Sun, 8 Mar 2009, 02:14 pm
Gordon the Optom22 posts in thread

This week I heard of the latest nightmare to hit the theatre – school kids in the front row.

So what is new? As well as talking, texting and slouching, they pull faces or make gestures at the actors throughout the performance, hence trying everything in their power to throw the cast off course.

I agree! Coming from a

Sun, 8 Mar 2009, 09:21 pm
I agree! Coming from a teaching background myself I have often seen students "behave" far better than adults. Just last week a friend of mine spent the entire night having the back of her seat continuously rocked while she was trying to watch a play and it was not a student sitting behind her! I would be very careful about alienating students in my theatre because let's face it an audience is an audience and without an audience there is no play! Also if they are trying to throw the actors off course the actors should suck it up and deal with it. For me, an actor bitching about someone in the audience throwing them off by pulling a face is like a person in a swimming pool bitching about the rain getting them wet. If we start not letting students sit in the front rows of our theatre. Where does it stop? Perhaps they shouldn't be allowed on public transport either... Perhaps we shouldn't even allow them to walk the streets at will. Perhaps we should start to lock our youth in cages when they are nto locked inside their schools.
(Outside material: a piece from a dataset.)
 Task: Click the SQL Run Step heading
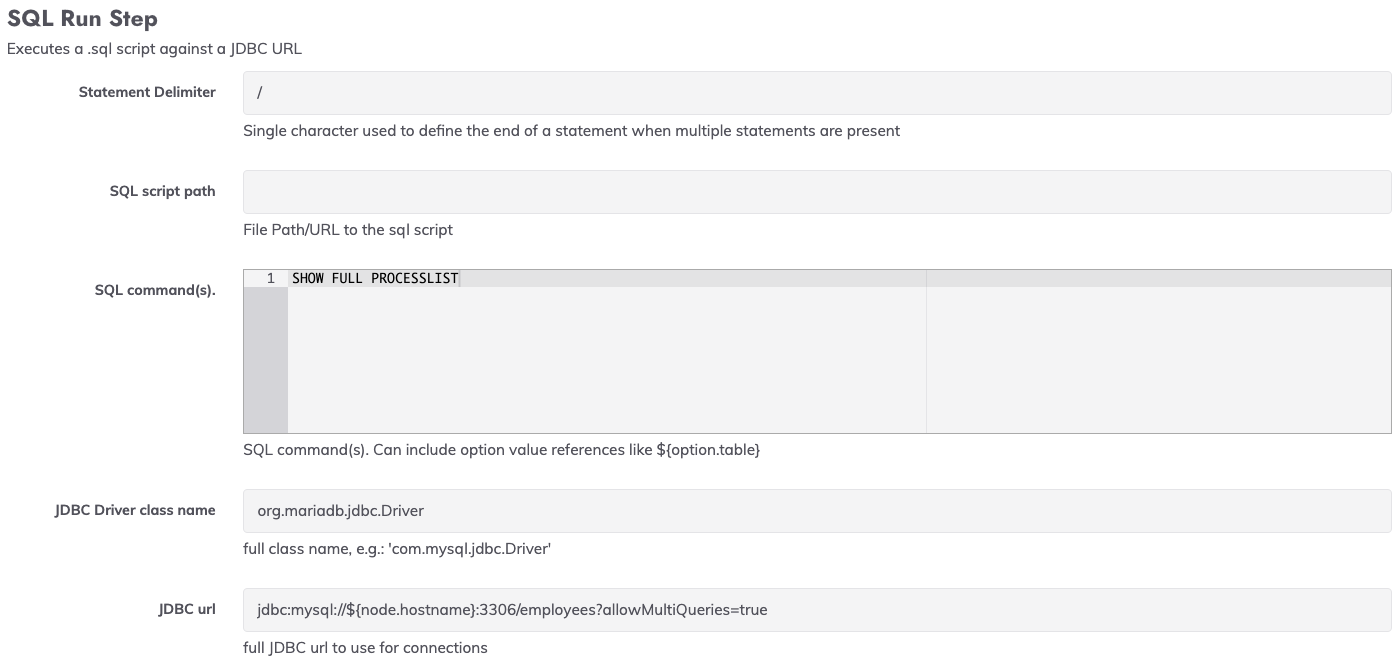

Perhaps I should discriminate against old people as we like to do against the young. How would you feel if I said I want no old men in my front row because their "Old man smell" is throwing off my actors... Or perhaps the faces they pull, that "here I am, impress me" attitude and look that many people like to attatch to the older generation. If we don't want our kids using mobile phones in the theatre, then we need to show them there is a consequence for doing so. If they are caught, take away their phones at intermission. If it happens again, all mobile phones are handed in before each performance to me the teacher and each phone is placed in an envelope with the students name on it. We have to find other solutions to our problems than simply pointing fingers and pushing people into corners where they can be ignored. Having said all this and despite my tongue-in-cheek comments below, 98% of the student audiences I have performed to have been absolutely delightful and I would welcome them back again and again.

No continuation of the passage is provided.